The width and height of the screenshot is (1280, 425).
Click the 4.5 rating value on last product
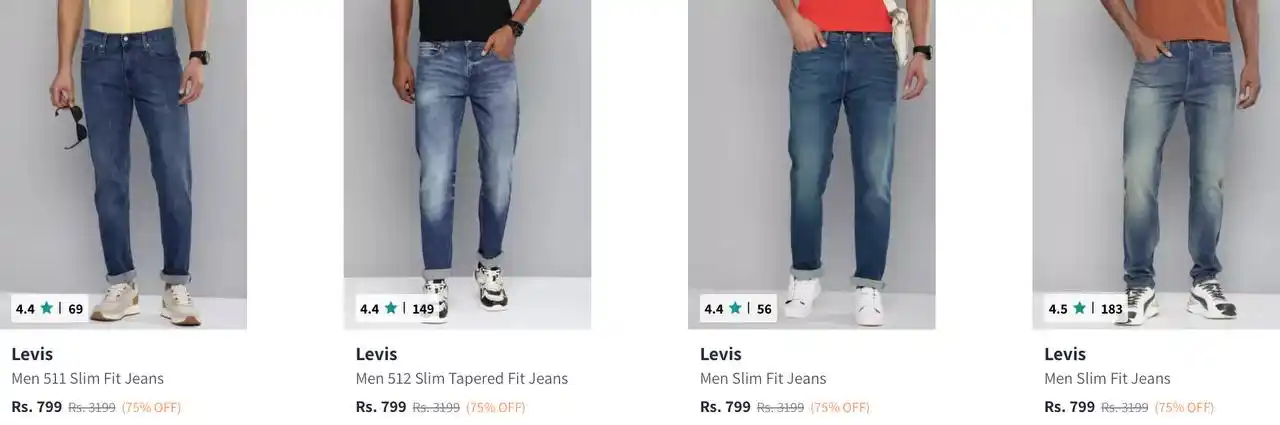[x=1058, y=309]
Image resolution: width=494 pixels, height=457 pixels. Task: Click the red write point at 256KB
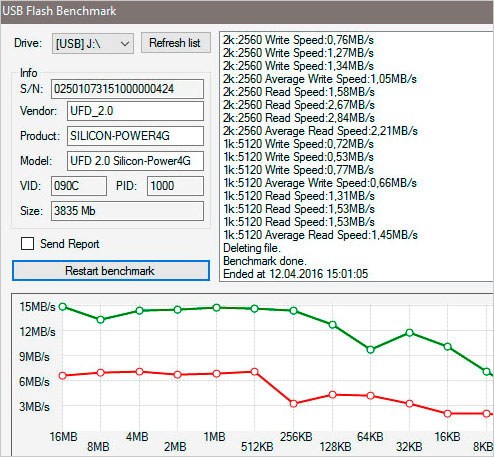pos(293,404)

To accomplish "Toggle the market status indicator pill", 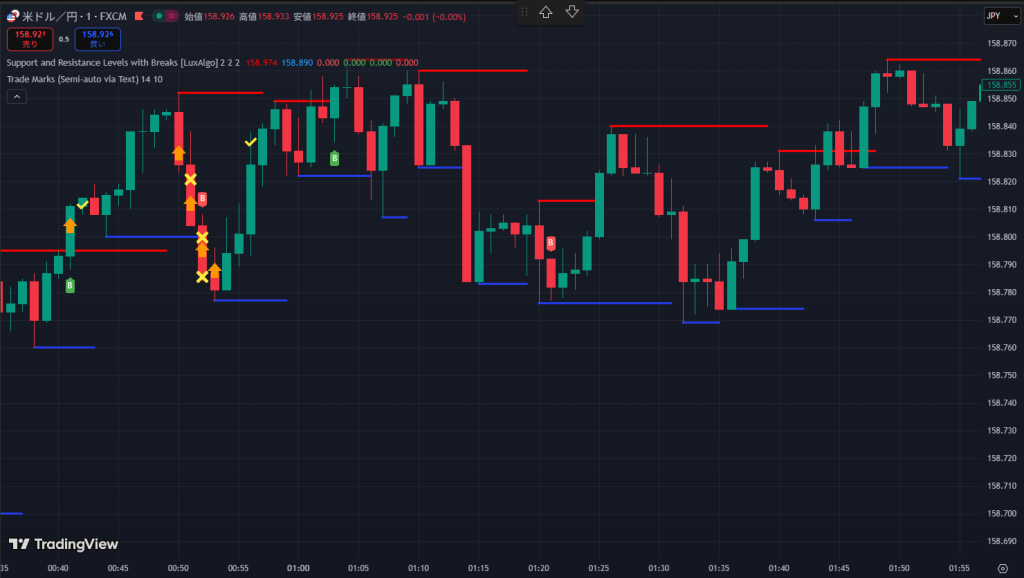I will coord(165,16).
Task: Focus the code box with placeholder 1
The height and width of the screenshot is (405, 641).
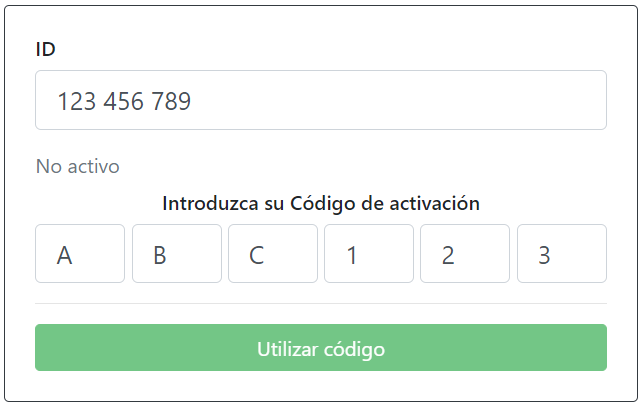Action: pos(369,254)
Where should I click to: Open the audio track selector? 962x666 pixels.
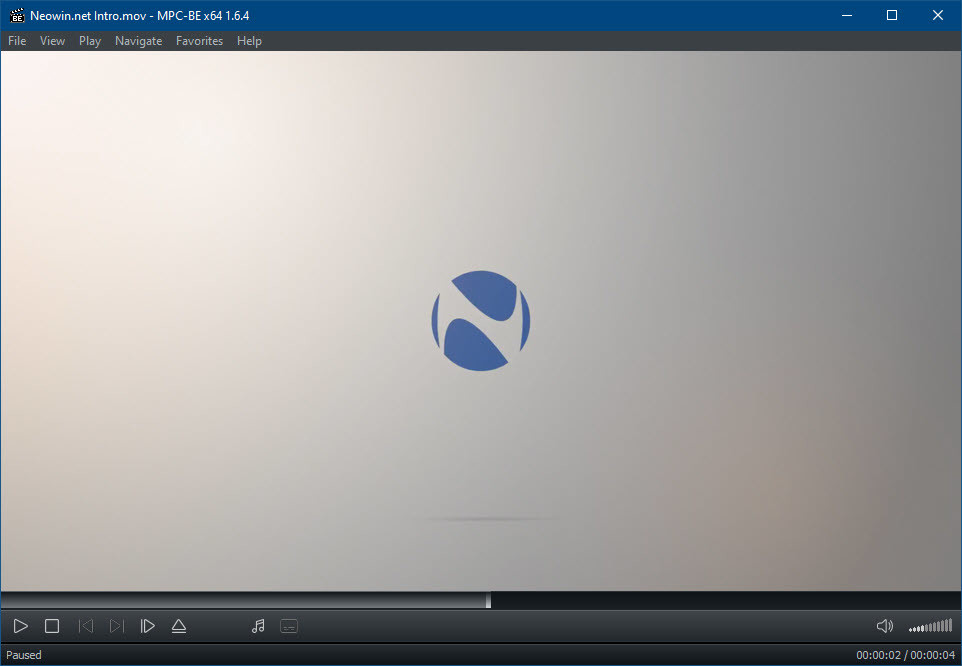tap(258, 626)
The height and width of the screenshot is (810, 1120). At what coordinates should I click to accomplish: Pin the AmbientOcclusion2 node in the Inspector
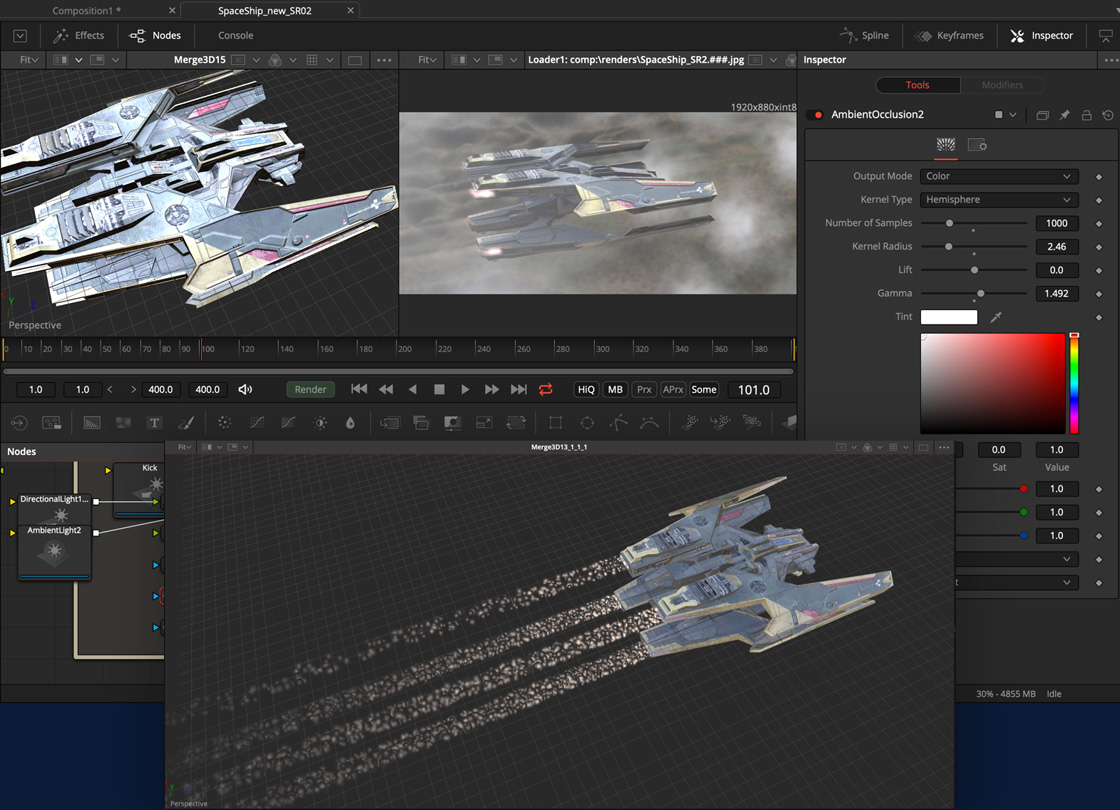1064,115
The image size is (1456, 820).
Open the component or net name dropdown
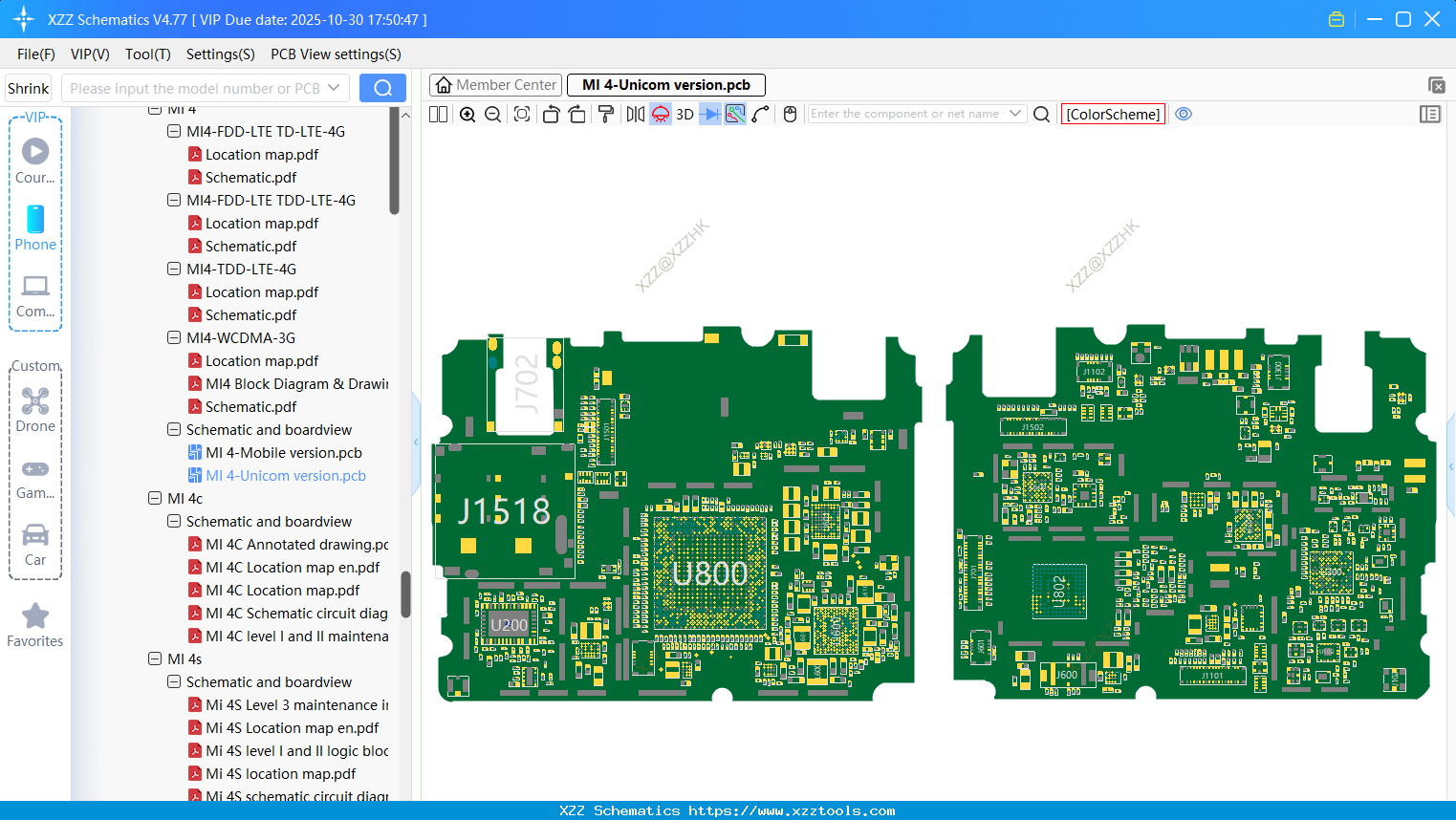coord(1015,114)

***

**WHAT TO DO**
The answer should consist only of the lines above from the one with "Task: Focus the code box with placeholder 1" through the one with "The image size is (1456, 820).", repeated exactly, with no pictures among them.

**PROBLEM SOLUTION**
Task: Focus the code box with placeholder 1
The height and width of the screenshot is (405, 641).
Action: pos(369,254)
Where should I click to: Open the audio track selector? 962x666 pixels.
tap(258, 626)
The height and width of the screenshot is (810, 1120). At what coordinates should I click to accomplish: Pin the AmbientOcclusion2 node in the Inspector
1064,115
The image size is (1456, 820).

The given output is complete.